— begin Excerpted text —
Meanwhile, Matthew Goodman, director of the Council of Foreign Relations’s Greenberg Center for Geoeconomic Studies, contended there is “no more important meeting” than a U.S.-China sit-down, regardless of who the leaders are. The United States and China are “the two biggest economies in the world” and have “lots of challenges” amid Russia‘s invasion of Ukraine and Israel‘s war with Hamas, according to Goodman.
“He may get criticism just for doing the work of a president and trying to maintain a stable international environment,” he said. “I’m not naive. I know there are generally critical coin slots for the president for various things, but I don’t think this meeting particularly exacerbates any of that.”
Goodman “imagined” that Biden may “subtly highlight” that the U.S. is “doing pretty well” economically and China’s “not doing as well.” Goodman’s colleague Ian Johnson, CFR’s China senior fellow, agreed China’s negative economic outlook and Xi’s own domestic “political turmoil” have changed the leaders’ power dynamic to Biden’s advantage despite Xi’s unprecedented third five-year term as president.
— end Excerpted text —
— begin Information shown —
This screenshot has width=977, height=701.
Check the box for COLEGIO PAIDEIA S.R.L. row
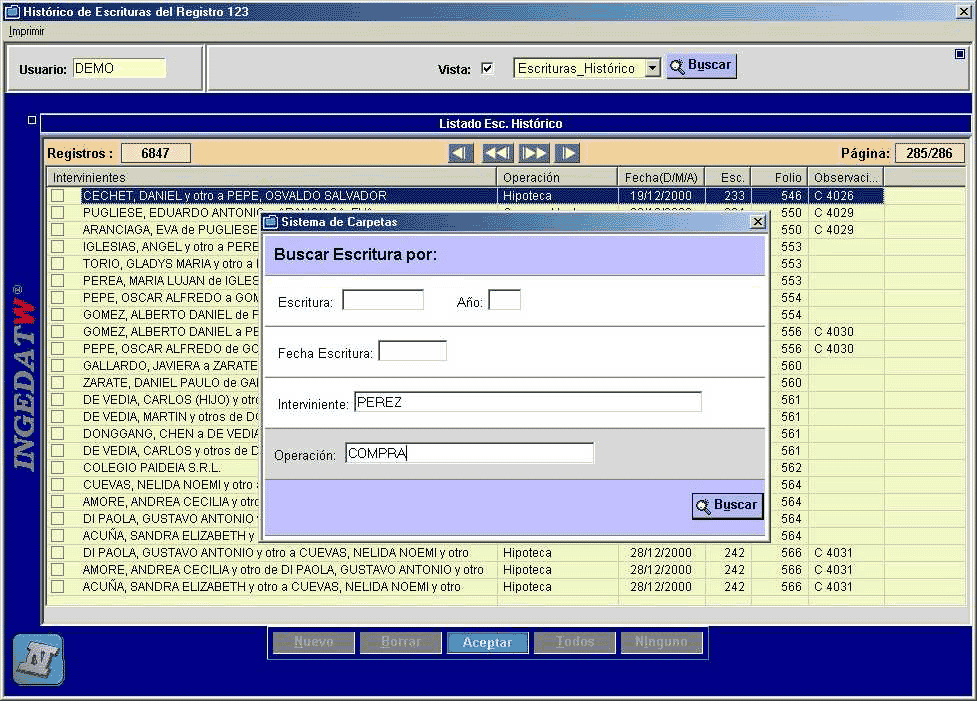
— end Information shown —
> [To-do list]:
• A. Answer these questions using the excerpt about the U.S.-China meeting:
(i) What position does Matthew Goodman hold?
(ii) Which two conflicts does Goodman name as a source of challenges?
(iii) What is Ian Johnson's title at CFR?
• B. In the excerpt about the U.S.-China meeting, retype everything from "Meanwhile, Matthew Goodman, director" down to "according to Goodman.".

> [Answers to the tasks]:
• A.
(i) He is director of the Council of Foreign Relations's Greenberg Center for Geoeconomic Studies.
(ii) Russia's invasion of Ukraine and Israel's war with Hamas.
(iii) China senior fellow.

• B.
Meanwhile, Matthew Goodman, director of the Council of Foreign Relations’s Greenberg Center for Geoeconomic Studies, contended there is “no more important meeting” than a U.S.-China sit-down, regardless of who the leaders are. The United States and China are “the two biggest economies in the world” and have “lots of challenges” amid Russia‘s invasion of Ukraine and Israel‘s war with Hamas, according to Goodman.